Chicago Bears’ Julius Peppers fined for helmet hit on Rodgers
After being fined $5,000 for hitting Detroit Lions’ quarterback Matthew Stafford on the head, Chicago Bears’ defensive end Julius Peppers said that he would “do the same thing again.”
And do it again, he did.
The NFL realized that it would be a bit harder to keep Peppers from making unnecessary hits on players because, frankly, he doesn’t care. According to sources, the league fined Peppers $10,000 for a helmet to helmet hit on Green Bay Packers’ quarterback
Aaron Rodgers in the NFC Championship Game last Sunday.
Two sources familiar with the situation say that the league informed Peppers about the fine on Wednesday. The sources wished to remain anonymous since the league has not officially released the statement about the fine.
Peppers had a penalty for roughing the passer on the play that drew blood from Rodgers. Rodgers has already suffered two concussions but was not seriously injured and continued to play in the game, which they Packers won, 21-14, and advanced to February
6th’s Super Bowl against the Pittsburgh Steelers.
Rodgers had changed helmets early in the season after the two previous concussions and said that it was his helmet that saved him from another potential concussion. However, he did not go into detail about the safety of his new helmet.
“Not too much to talk about,” Rodgers said. “I didn’t have a concussion. I want to dispel that rumor. No concussion. I was fine. Yeah. Helmets are designed to prevent concussions, I think.”
Joe Philbin, offensive coordinator for the Packers, said that Rodgers is a lot tougher than people give him credit for.
“Unfortunately, he’s been sacked a bunch since he started playing in ’08 — more times that we’d like to admit,” Philbin said. “So I think his physical toughness has really never been in question.
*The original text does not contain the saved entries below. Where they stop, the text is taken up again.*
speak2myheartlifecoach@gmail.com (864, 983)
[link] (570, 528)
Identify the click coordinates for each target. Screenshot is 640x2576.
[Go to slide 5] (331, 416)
How this particular game compares to other games, I don’t
really have a good feel for. But certainly he’s a tough, physical guy.”
The penalty on the play cost the Bears 15 yards. Fans were upset about the call but there was really nothing that Peppers could do to avoid a hit when you look at the replays. However, rules are rules and the five time Pro Bowler certainly hit Rodgers with
his helmet. The minimum punishment for the hit is a penalty and fine.
So where is the NFL heading now? Well, it’s a big question since the league is focusing more on safety, making it harder to defend against offenses that have increasing their production. If the NFL is so concerned about safety, shouldn’t they be fining every
single helmet to helmet hit, intentional or not? A hit on Indianapolis Colts’ Austin Collie in November resulted in only a penalty with no fine because it was deemed accidental.
When players can’t hit the way that they are taught to, it creates problems. That’s because they have to be more careful about now drawing a penalty or fine and cannot play with the same strength and ferocity that the great defenses play with. People get
as much enjoyment out of a good, strong defensive play that they do from a touchdown pass, but now NFL commissioner Roger Goodell is also cracking down on the few good defenders left in the sport.
It is no coincidence that following the implementation on a fine and penalty rule for flagrant hits, the NFL saw the biggest increase in combined offensive points since Super Bowl I. on top of that, there seem to be conspiracies going on with who to fine.
Players that are penalized on the field do not get fined and players that have executed arguably clean hits on the field are penalized later on.
Do you think that the NFL is doing the right thing in concern of players’ safety? Or are they just taking away from the spirit of football?